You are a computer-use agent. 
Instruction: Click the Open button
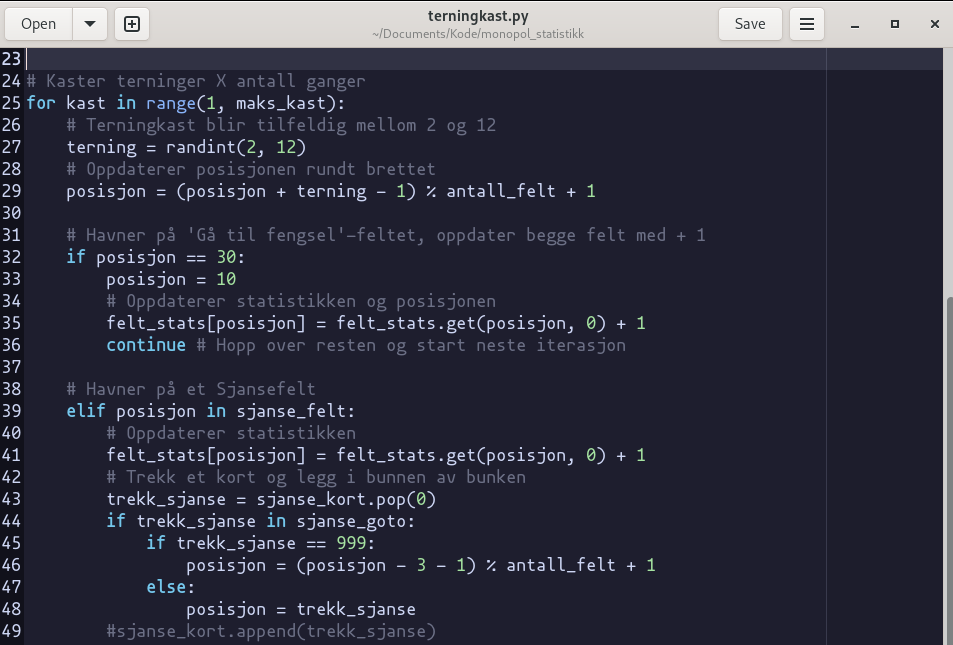39,24
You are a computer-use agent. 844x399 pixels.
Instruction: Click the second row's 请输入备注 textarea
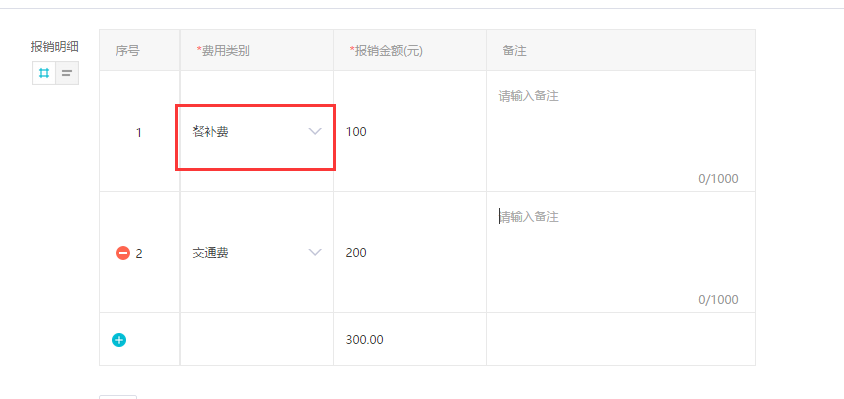click(621, 252)
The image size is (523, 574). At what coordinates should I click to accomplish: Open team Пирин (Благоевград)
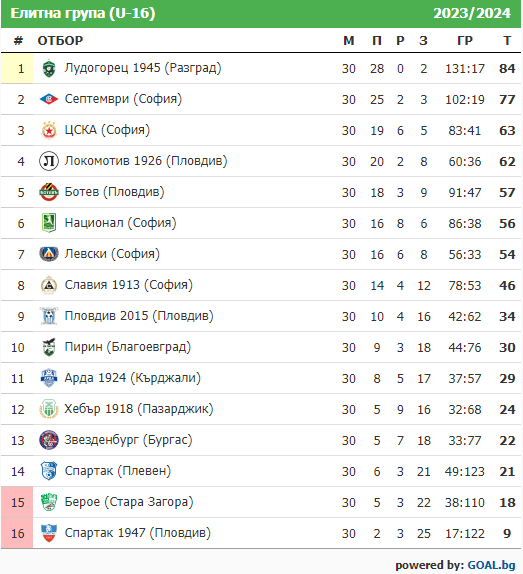(x=128, y=347)
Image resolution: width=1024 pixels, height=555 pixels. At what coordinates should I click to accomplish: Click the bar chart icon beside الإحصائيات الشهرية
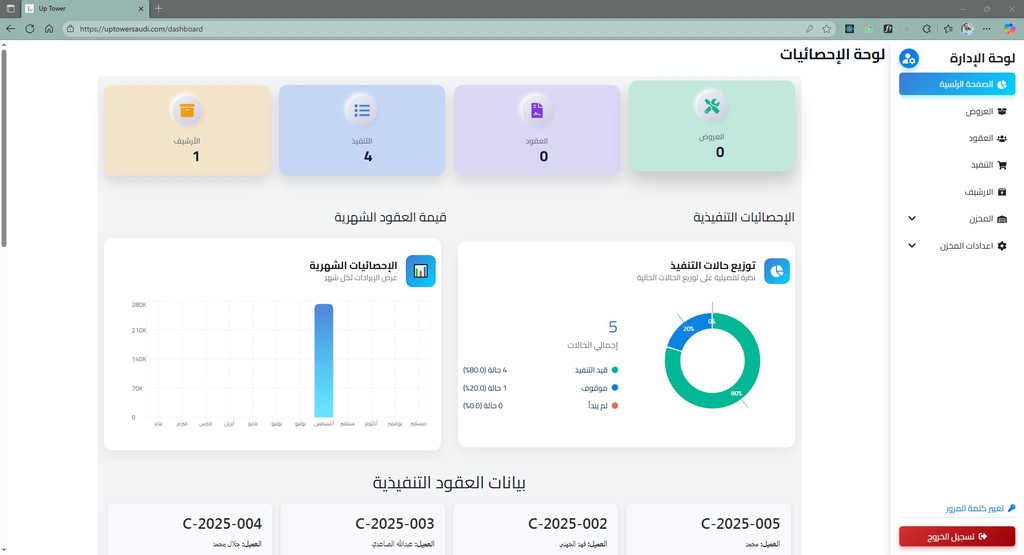(x=421, y=271)
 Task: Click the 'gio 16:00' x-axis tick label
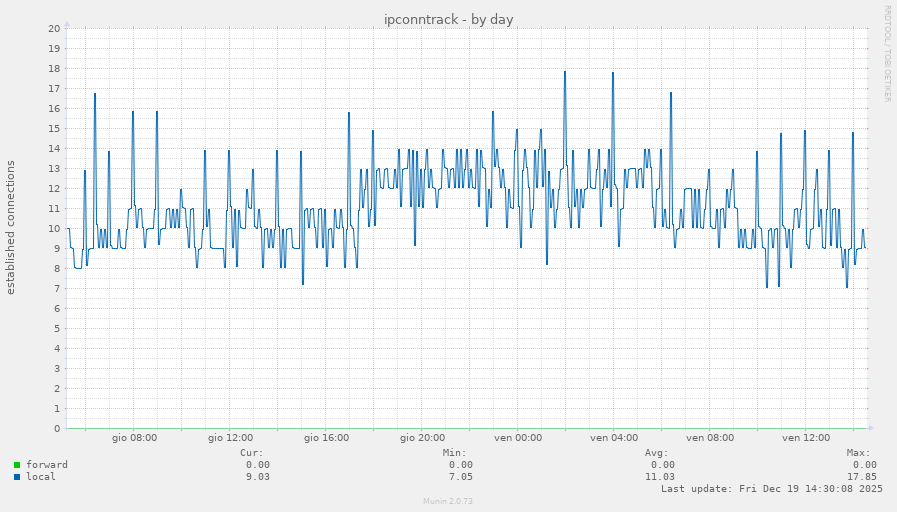[x=326, y=438]
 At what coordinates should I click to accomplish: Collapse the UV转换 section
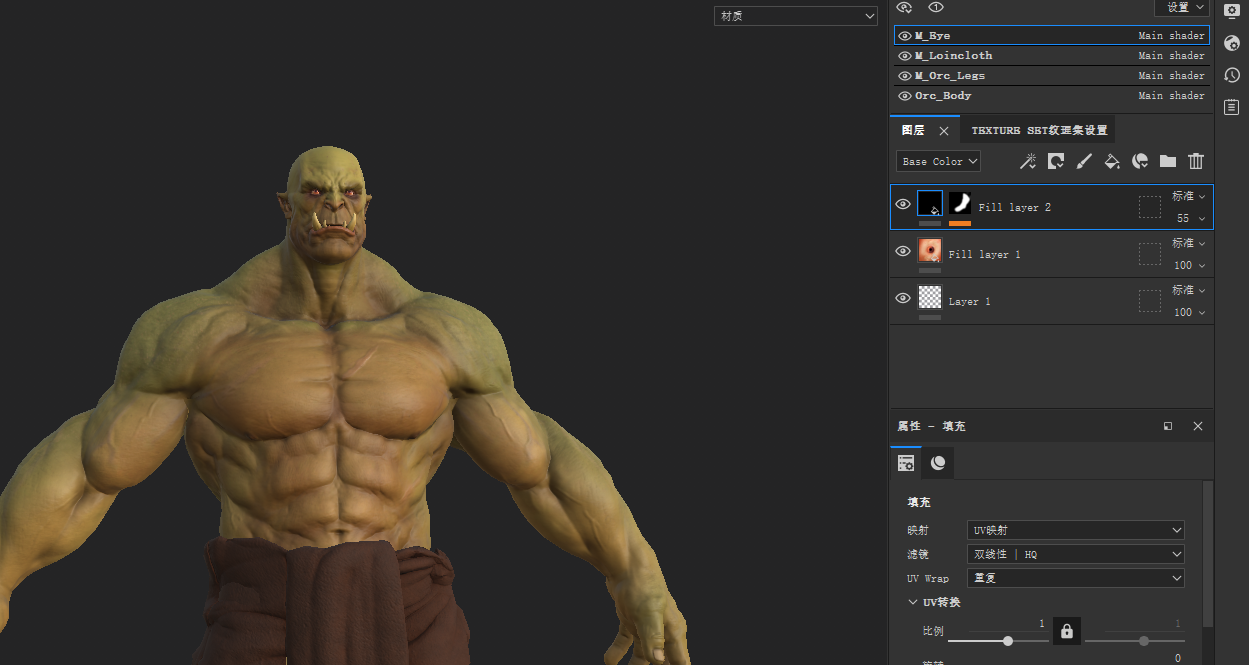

* ASSIGNED TASK:
Locate all lines in the listing above with the word "agent". Copy them.

* RESPONSE FOR THIS EXERCISE:
You are a computer-use agent. 
You are a computer-use agent. 844x399 pixels.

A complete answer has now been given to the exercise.